Ascensão dos festivais
Se turnês internacionais aglomeraram multidões na temporada que passou, o esforço de produtores locais em promover eventos com programação interessante também ajudou a engordar ainda mais a agenda. Festivais como o POA Jazz Festival e o BB Seguros de Blues e Jazz promoveram shows de nomes como Rudresh Mahanthappa e Leroy Jones. Para os amantes do rock, o ano marcou o retorno do Meca Festival à fazenda Pontal, em Maquiné, no interior do Estado, com line-up de peso, incluindo a banda californiana Warpaint. Em sua 12ª edição, o Morrostock também ganhou status de evento importante na agenda nacional – a programação deste ano marcou a volta aos palcos do grupo pernambucano Cordel do Fogo Encantado.
Uma casa definitiva para a Ospa
Após 68 anos, a Orquestra Sinfônica de Porto Alegre enfim pôde se apresentar em uma casa própria. Localizada no Centro Administrativo Fernando Ferrari, em Porto Alegre, a Casa da Música da Ospa foi inaugurada em março em um espaço de 2,5 mil metros quadrados com capacidade para 1,1 mil espectadores. Em tempo, o ano da Ospa foi de superação: além da nova sede, a orquestra gravou um disco com obras de compositores brasileiros, como Dimitri Cervo, Radamés Gnatalli e João Guilherme Ripper, e apresentou a opereta A Viúva Alegre, de Franz Lehár, no Theatro São Pedro.
Uma gaúcha no Grammy
Antes mesmo da entrega dos troféus, em Las Vegas (EUA), em novembro, o Grammy Latino já havia consagrado uma artista porto-alegrense: Anaadi foi indicada em três categorias: Melhor Álbum de Pop Contemporâneo em Língua Portuguesa (pelo disco Noturno), Artista Revelação e Gravação do Ano.
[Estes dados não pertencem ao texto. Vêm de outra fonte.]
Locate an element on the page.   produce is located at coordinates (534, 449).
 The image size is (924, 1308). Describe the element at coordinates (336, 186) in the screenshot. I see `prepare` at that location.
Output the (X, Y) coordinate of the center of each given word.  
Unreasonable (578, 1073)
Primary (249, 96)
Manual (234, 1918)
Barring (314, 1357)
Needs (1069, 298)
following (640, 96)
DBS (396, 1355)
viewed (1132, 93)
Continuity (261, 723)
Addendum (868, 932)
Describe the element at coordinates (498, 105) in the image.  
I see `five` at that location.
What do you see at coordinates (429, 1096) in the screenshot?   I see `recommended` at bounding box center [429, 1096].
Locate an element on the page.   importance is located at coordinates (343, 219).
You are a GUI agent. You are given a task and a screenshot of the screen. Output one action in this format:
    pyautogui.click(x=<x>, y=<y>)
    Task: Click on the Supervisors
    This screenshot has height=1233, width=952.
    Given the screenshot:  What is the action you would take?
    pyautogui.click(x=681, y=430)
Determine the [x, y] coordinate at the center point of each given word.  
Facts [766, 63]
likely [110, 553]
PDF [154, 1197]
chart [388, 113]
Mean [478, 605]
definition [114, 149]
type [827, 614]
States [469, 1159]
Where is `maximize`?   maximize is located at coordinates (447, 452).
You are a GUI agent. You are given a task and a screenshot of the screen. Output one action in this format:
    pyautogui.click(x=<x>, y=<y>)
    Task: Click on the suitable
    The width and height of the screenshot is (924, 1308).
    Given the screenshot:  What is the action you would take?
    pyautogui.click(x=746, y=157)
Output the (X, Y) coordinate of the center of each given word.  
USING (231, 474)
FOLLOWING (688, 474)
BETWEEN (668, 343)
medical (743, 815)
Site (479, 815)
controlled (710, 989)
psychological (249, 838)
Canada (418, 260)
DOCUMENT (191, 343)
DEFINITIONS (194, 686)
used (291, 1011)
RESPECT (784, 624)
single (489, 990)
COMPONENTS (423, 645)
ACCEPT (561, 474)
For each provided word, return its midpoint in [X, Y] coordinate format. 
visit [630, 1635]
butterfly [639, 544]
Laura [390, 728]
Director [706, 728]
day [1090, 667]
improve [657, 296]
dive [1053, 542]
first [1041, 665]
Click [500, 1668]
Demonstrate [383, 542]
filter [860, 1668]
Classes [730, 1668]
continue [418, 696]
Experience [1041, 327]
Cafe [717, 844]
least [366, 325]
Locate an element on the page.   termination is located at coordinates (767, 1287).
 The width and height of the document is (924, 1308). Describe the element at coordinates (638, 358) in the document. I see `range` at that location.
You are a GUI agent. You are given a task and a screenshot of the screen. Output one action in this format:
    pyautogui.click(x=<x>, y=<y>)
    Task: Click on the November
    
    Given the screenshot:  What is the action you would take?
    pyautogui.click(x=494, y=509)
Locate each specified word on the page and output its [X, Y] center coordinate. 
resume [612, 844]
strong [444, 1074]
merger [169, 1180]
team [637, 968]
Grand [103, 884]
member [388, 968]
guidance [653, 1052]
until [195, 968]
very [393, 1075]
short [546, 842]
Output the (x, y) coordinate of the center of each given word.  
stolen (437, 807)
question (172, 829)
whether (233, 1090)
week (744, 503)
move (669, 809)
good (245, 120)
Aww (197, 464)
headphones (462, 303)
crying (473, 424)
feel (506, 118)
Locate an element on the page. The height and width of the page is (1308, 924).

O auge viria com a vitória na primeira categoria, em que competia com nomes como Erasmo Carlos, Iza e Xenia.
Últimos acordes
Entre as principais perdas da música gaúcha, há pelo menos um fator em comum: eram profissionais que dedicavam suas vidas a propagar a música feita aqui em outros pagos. O ano foi marcado pelas mortes de Carlos Eduardo Miranda, produtor e músico onipresente nas décadas de 1970 e 80 e estrela de televisão a partir dos anos 2000; Paixão Côrtes, tradicionalista que se tornou símbolo máximo do gauchismo por conta de seu estudo sobre a identidade local; Mutuca, que foi músico, radialista e dono de bar; além das trágicas mortes do tradicionalista Volmir Martins e do professor e do compositor Fernando Lewis de Mattos, ambas em acidentes de carro.